The band didn't fit the grunge scene, didn't fit thrash, didn't fit hair metal, and actively mocked the genre they were closest to. And yet 2.4 million copies worldwide suggests the world was more than happy to receive them. This episode digs into why, tracing the band's origins as a throwaway joke name, their rocket ride from a debut EP to major label success, and the frustrating inability to repeat the trick on anything that followed.

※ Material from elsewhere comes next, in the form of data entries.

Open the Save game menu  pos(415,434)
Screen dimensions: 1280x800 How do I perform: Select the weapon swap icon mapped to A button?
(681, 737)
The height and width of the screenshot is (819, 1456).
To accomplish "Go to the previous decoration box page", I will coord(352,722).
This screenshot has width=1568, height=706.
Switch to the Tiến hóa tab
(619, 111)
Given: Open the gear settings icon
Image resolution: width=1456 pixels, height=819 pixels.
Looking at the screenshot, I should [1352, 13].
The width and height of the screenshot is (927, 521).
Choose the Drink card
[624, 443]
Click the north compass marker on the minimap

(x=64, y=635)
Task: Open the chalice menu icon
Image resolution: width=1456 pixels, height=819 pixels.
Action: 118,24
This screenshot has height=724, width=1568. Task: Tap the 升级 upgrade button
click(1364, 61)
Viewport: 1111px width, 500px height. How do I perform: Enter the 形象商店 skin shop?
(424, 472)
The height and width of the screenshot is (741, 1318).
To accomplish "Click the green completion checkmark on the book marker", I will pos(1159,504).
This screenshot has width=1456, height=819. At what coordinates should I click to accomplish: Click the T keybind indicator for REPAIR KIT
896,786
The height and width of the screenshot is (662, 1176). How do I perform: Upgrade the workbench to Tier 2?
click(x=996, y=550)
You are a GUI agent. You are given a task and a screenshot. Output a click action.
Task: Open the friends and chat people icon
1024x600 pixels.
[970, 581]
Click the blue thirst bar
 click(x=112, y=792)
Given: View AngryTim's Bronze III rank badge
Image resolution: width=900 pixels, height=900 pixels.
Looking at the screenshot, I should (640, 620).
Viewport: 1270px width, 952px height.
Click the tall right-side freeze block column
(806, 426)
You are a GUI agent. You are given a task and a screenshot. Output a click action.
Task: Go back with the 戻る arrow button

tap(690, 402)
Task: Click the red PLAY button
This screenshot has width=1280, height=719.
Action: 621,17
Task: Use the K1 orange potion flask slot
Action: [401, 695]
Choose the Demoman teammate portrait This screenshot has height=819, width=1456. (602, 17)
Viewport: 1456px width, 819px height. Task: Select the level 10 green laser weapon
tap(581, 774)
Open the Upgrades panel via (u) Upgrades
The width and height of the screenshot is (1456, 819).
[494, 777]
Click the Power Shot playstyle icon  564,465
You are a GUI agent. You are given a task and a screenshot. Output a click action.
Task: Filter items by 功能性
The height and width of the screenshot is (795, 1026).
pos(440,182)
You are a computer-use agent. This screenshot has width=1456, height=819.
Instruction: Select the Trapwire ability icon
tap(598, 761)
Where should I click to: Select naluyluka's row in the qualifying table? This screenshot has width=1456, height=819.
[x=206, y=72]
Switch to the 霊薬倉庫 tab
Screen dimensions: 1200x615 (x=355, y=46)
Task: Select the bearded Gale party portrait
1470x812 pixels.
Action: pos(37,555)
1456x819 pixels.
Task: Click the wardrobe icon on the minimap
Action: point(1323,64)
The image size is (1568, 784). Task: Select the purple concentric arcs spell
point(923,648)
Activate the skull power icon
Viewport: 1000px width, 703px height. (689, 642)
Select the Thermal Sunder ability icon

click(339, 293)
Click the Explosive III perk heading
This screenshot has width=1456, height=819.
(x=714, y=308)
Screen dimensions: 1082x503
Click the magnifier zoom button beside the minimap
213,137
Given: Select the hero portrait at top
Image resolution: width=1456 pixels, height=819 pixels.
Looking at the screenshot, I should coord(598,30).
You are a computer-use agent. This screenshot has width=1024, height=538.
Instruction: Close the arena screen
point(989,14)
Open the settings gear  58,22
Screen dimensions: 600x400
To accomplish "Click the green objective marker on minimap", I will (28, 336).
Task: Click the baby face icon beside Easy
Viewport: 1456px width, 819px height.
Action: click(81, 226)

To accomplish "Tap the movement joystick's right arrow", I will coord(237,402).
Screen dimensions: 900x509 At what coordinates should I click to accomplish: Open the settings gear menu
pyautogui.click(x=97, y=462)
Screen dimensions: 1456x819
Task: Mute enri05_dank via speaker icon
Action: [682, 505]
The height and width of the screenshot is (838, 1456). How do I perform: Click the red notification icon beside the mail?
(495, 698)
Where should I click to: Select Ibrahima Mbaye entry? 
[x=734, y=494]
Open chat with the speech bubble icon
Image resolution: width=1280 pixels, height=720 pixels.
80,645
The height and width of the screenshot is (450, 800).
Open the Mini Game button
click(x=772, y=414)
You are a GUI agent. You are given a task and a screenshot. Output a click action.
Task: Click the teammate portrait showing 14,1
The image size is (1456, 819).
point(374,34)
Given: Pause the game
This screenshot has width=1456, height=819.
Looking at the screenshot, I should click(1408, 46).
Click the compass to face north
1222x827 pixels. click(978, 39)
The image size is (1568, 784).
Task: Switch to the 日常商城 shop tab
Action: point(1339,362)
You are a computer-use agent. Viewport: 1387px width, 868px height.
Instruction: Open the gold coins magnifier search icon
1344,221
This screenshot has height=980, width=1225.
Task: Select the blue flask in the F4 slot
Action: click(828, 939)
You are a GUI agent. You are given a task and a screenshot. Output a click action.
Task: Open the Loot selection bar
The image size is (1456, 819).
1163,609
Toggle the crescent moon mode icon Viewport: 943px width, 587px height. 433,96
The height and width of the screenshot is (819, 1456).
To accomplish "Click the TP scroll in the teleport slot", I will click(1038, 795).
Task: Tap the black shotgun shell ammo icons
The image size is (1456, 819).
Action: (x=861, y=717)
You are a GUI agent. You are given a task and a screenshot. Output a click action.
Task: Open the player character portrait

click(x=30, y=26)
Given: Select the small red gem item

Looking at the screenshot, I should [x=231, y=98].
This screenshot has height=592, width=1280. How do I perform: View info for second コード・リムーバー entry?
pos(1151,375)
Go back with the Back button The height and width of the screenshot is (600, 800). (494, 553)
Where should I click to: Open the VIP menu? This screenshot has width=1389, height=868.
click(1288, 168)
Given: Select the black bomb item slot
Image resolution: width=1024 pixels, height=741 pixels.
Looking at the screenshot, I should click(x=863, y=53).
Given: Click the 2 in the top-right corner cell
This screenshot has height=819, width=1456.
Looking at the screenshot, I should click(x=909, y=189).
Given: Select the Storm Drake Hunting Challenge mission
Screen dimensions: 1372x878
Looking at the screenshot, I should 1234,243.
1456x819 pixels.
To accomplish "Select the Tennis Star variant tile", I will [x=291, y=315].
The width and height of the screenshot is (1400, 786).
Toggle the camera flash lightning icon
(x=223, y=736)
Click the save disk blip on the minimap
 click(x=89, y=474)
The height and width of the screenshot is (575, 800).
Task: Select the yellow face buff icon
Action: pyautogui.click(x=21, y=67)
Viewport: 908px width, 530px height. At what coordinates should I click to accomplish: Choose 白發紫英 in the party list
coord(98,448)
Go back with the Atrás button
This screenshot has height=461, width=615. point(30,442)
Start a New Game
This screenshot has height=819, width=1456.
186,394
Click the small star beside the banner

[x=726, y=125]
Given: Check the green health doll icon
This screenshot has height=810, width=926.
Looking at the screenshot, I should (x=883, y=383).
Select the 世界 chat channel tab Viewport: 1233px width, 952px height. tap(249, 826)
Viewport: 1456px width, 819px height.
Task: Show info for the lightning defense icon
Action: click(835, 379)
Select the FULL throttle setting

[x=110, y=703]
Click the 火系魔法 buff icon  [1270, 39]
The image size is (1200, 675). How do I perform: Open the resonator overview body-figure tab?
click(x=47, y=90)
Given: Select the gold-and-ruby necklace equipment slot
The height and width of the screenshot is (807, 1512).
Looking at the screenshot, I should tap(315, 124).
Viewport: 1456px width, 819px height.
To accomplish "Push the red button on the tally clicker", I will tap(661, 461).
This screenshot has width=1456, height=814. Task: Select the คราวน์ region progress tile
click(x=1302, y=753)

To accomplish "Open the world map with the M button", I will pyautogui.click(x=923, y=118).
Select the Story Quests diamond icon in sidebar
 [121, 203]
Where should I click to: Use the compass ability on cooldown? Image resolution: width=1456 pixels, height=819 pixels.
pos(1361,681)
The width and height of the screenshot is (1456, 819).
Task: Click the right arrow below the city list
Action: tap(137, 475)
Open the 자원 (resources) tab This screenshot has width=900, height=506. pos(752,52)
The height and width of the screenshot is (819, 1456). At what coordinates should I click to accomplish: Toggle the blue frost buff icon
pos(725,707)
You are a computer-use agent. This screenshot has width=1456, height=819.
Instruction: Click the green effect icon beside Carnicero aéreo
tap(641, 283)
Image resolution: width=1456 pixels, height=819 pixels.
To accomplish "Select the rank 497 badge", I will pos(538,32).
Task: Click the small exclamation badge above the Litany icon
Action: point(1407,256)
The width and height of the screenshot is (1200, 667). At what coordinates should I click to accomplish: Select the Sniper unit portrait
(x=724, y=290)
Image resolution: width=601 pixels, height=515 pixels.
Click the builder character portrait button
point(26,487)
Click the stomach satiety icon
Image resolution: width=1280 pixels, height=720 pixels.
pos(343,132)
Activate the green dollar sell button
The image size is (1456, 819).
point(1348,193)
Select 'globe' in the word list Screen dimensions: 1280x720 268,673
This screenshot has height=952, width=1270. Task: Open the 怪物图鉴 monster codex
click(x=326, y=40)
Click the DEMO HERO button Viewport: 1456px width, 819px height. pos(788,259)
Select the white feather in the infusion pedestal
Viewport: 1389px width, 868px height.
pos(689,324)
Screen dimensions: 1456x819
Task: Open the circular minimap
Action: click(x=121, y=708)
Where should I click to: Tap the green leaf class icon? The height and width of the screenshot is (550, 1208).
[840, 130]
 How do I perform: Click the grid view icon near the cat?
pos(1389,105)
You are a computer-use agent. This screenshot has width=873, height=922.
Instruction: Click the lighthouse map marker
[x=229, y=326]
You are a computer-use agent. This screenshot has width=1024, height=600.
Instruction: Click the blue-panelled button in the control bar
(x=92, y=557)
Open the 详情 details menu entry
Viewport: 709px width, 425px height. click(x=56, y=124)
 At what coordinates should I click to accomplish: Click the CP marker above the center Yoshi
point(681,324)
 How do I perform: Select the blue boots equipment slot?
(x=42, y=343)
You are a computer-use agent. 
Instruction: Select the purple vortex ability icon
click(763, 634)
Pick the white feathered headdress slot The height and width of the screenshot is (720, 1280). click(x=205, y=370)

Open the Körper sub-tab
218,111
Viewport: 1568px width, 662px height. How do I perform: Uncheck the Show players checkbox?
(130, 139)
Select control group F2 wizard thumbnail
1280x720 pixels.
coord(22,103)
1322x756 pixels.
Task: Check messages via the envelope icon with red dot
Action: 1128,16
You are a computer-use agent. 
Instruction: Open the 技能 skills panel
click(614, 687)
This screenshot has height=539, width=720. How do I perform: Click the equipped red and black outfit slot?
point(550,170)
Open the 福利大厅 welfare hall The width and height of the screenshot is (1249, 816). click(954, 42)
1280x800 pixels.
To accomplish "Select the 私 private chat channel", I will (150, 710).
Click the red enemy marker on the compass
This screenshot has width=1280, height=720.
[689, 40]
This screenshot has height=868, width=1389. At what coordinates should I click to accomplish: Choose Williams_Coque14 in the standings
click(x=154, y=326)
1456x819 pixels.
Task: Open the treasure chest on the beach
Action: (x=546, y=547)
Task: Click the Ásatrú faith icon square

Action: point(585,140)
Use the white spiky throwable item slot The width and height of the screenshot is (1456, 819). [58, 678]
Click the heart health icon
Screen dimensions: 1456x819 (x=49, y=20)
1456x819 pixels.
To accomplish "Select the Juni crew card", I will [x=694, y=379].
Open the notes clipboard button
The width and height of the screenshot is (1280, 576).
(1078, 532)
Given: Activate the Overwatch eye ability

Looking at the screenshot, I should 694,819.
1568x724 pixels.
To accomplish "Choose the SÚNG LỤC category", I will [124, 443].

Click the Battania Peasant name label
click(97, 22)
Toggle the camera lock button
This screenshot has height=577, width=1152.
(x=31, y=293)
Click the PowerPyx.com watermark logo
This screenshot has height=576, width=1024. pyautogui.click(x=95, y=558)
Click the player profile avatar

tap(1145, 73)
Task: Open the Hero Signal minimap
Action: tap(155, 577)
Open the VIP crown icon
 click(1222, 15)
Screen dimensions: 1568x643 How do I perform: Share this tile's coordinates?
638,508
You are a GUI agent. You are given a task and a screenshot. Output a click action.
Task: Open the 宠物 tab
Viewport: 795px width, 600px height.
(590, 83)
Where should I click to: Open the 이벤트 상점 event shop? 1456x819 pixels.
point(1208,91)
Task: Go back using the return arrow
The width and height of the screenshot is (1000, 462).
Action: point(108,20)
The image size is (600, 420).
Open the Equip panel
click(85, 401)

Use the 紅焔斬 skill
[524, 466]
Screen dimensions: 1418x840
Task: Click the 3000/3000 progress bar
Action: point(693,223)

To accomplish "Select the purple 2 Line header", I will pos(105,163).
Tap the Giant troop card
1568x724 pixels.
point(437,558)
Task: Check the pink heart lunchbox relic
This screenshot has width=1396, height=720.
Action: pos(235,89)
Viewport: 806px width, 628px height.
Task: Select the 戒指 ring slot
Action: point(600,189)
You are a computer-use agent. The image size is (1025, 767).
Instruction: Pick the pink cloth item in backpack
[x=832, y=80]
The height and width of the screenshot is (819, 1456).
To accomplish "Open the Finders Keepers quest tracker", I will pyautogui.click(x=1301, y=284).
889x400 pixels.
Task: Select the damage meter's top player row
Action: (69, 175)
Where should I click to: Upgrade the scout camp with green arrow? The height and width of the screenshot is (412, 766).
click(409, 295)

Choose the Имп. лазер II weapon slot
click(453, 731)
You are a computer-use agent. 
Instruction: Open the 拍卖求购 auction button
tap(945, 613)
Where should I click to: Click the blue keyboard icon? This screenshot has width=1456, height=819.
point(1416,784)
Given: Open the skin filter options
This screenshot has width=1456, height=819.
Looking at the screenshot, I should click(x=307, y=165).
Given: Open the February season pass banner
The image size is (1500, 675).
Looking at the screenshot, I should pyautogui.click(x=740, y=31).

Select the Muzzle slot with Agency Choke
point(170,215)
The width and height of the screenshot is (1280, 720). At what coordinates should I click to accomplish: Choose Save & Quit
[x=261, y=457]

The hosts give particular love to Panhandling Prince, singling out its funky undertow, phenomenal bass lines, and the squealing guitar solo that closes it out as evidence the album rewards deeper listening beyond the hits. The emotional weight of Cats in the Cradle gets a proper airing too, with Neil reflecting on how a song about fathers, sons, and missed time has a habit of making you want to put the phone down and go be present. Neighbour and Mr. Record Man round out the discussion, the latter read as a barely veiled attack on the industry written before things with Mercury Records went sideways.
America's Least Wanted is a better album than most people remember, and a stranger commercial success than almost anyone gives it credit for. Neil and Chris make a convincing case that its longevity comes not from fitting a moment but from refusing to. The attitude carried it somewhere the genre labels couldn't.